Someone has scrubbed this place down to the bone, and oh, how we admire the optimism of it. The corners smell of lemon and effort. The walls are bare and pale, wiped free of every mark the last ones left, as though a room could be talked out of remembering.
We are patient. We have already been invited in, though nobody noticed the invitation: the damp breath left on the window when they cried a little, the warm ring of coffee dried into the sill, the box of unfinished sandwiches sighing on the counter in a warmth that is exactly, precisely to our liking.
They think the apartment is empty. How touching. We are here in the seam behind the sink, in the sweet dark under the fridge where a single drop has begun its slow gathering. We are already home.
The new one walks the floors tonight, footsteps loud in all this echo, opening cupboards that smell of nothing yet. They will bring in soft things. Bread. Fruit in a bowl by the light. A wooden shelf. Sugar in a jar with an ill-fitting lid.
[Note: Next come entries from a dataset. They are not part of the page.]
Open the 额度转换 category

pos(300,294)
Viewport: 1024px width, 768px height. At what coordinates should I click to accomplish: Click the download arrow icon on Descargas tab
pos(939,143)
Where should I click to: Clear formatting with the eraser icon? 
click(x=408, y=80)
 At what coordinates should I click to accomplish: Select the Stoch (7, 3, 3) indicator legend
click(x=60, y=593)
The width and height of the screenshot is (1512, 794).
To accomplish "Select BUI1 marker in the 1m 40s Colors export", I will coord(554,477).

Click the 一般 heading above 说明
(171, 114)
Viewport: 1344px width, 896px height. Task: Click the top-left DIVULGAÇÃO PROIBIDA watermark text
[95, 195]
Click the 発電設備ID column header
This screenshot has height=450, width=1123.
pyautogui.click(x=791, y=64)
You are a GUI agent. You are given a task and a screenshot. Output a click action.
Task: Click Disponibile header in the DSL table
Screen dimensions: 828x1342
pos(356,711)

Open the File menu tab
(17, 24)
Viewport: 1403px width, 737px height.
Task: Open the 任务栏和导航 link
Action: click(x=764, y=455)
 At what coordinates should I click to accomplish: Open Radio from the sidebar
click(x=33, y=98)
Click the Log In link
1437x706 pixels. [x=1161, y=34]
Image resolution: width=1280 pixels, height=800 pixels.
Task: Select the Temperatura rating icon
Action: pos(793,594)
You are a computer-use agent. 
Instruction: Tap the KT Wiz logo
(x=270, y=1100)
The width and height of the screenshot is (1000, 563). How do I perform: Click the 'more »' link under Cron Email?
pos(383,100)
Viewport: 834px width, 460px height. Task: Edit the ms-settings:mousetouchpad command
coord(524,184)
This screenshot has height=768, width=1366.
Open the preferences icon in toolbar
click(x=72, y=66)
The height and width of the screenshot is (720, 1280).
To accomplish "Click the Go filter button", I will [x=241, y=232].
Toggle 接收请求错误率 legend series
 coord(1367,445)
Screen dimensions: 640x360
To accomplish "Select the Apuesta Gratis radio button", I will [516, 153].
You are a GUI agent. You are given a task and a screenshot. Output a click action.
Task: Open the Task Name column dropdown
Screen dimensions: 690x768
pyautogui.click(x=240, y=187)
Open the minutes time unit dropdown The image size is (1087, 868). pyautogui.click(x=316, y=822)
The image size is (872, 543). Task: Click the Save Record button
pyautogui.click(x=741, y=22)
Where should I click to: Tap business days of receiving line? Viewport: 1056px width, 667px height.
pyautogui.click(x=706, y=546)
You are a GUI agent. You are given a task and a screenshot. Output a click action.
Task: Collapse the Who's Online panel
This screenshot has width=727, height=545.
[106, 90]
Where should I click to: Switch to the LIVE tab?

They will wipe and wipe and call the wiping cleaning, and we do so love a diligent host, one who keeps the warmth just so and the corners just moist enough and forgets, always forgets, the underneath of things.
Sleep well, soft one. Settle in. Hang your pictures, seal your jars, believe in the newness a little longer; we would never rush you.
We are only the ones who stay after the boxes are unpacked, after the lease is up, after the lemon fades. Everything in this bright room is a gift, freely given, arriving slowly.
And we are the ones who will be here to accept it all.